Normally I see the 'I hate parenting' threads and pop on to say 'don't worry it gets better' but I can't talk any sense into myself.
I have a 3 year old and 9 month old and basically dragging myself through everyday and night. Both kids are ill and have been ill with different things for two months now so no sleep. And In fact broken sleep for me for almost 4 years with all the pregnancy sleep crap.
3 year old is a nightmare atm. Like a horrible tyrant who screams and shouts and demands and is rude to people with no filter. She can be the sweetest, funniest and intelligent chatty personality but we are on an awful phase. I've tried love bombing her and I've been very strict and no approach works. She is her own person and nothing I do makes a difference. She will not listen and she will not be tamed or bribed or sanctioned. She doesn't give a fuck about anything.

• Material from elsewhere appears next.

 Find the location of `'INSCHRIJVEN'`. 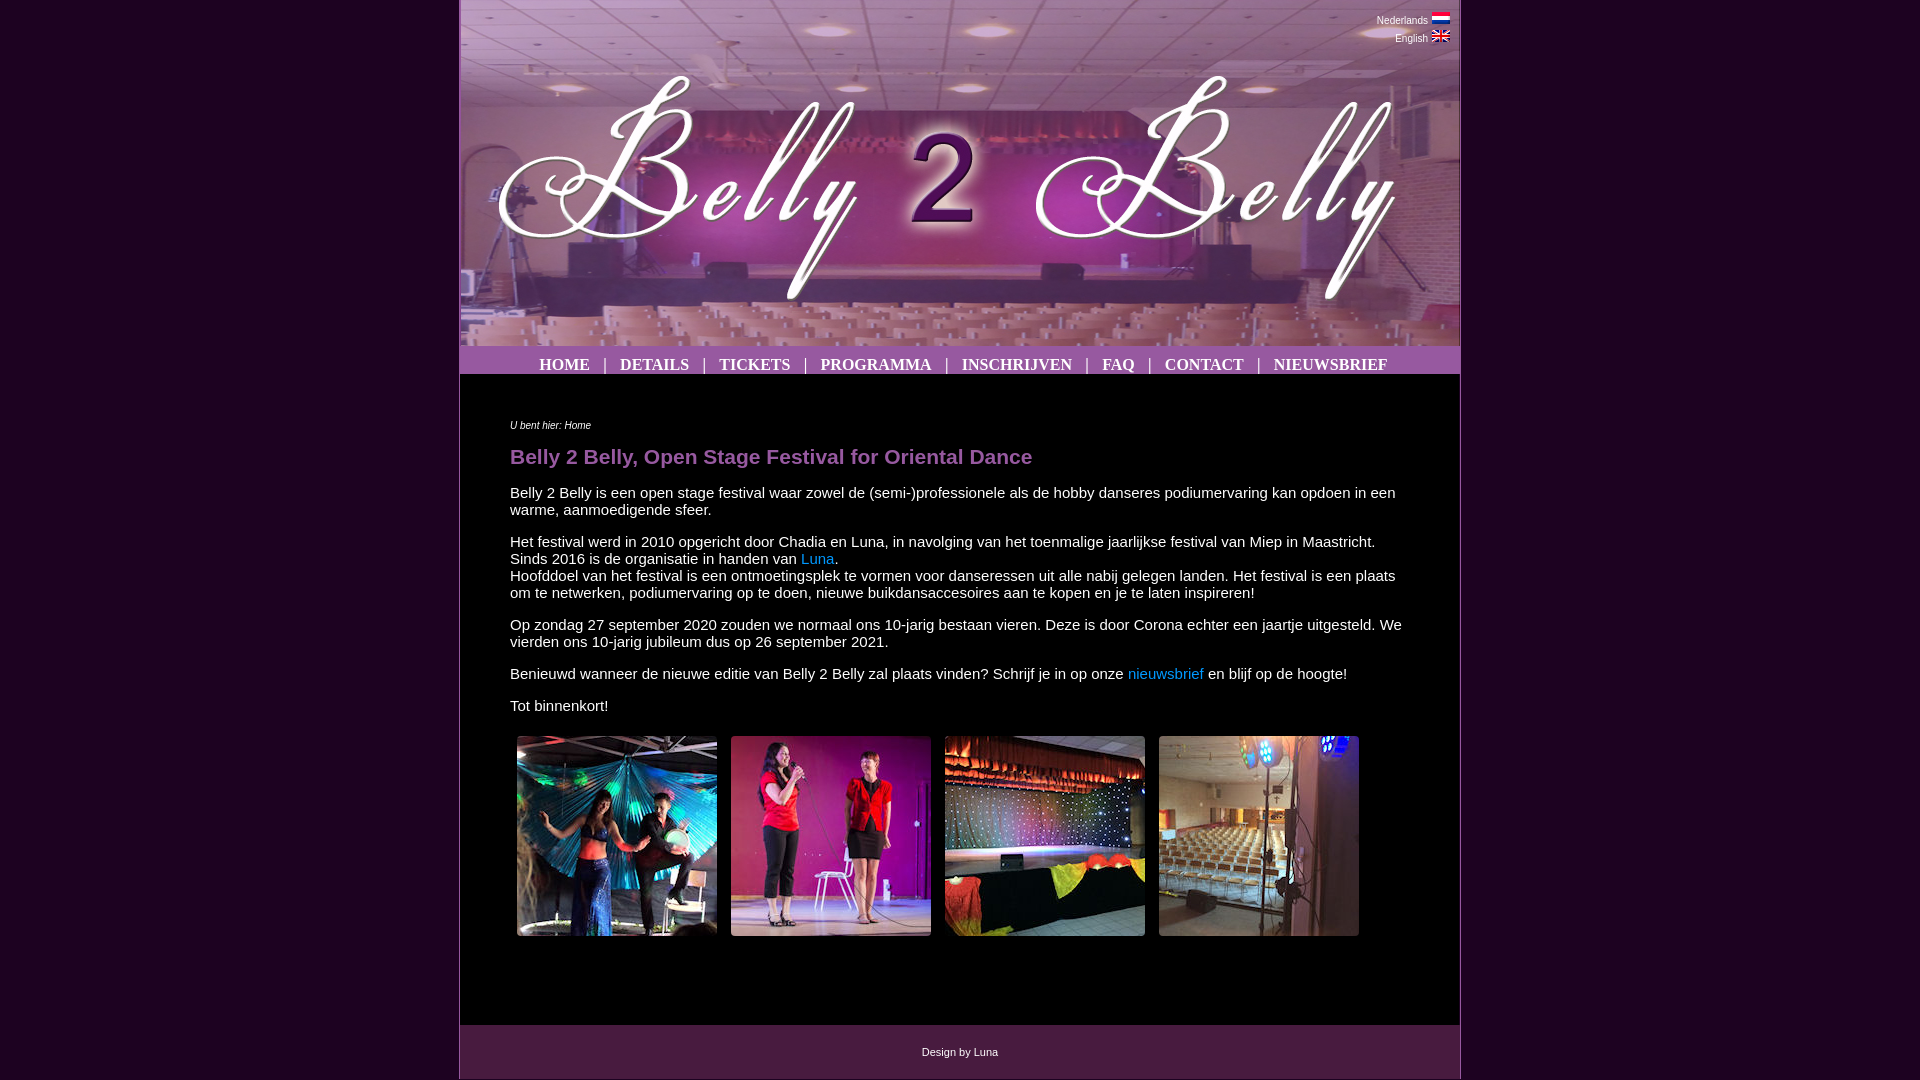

She goes to preschool 3 times a week and we are upping it to 4 but the more she goes the more tired she is and the more awful her behaviours.
I'm so sick and tired of her and not sleeping. I feel like she's ruining my time with the baby as she dominates everything.
I can't keep the house tidy and washing is never ending. Everywhere I look there's stuff to do and fucking sick of it all. H is excellent day and night so I can't even blame him. But two kids is horrific, like a living hell. Then I feel guilty for saying that and wishing our precious time away. I want these days to be so special but the reality is crap.
Why does anyone go on to have more than two kids?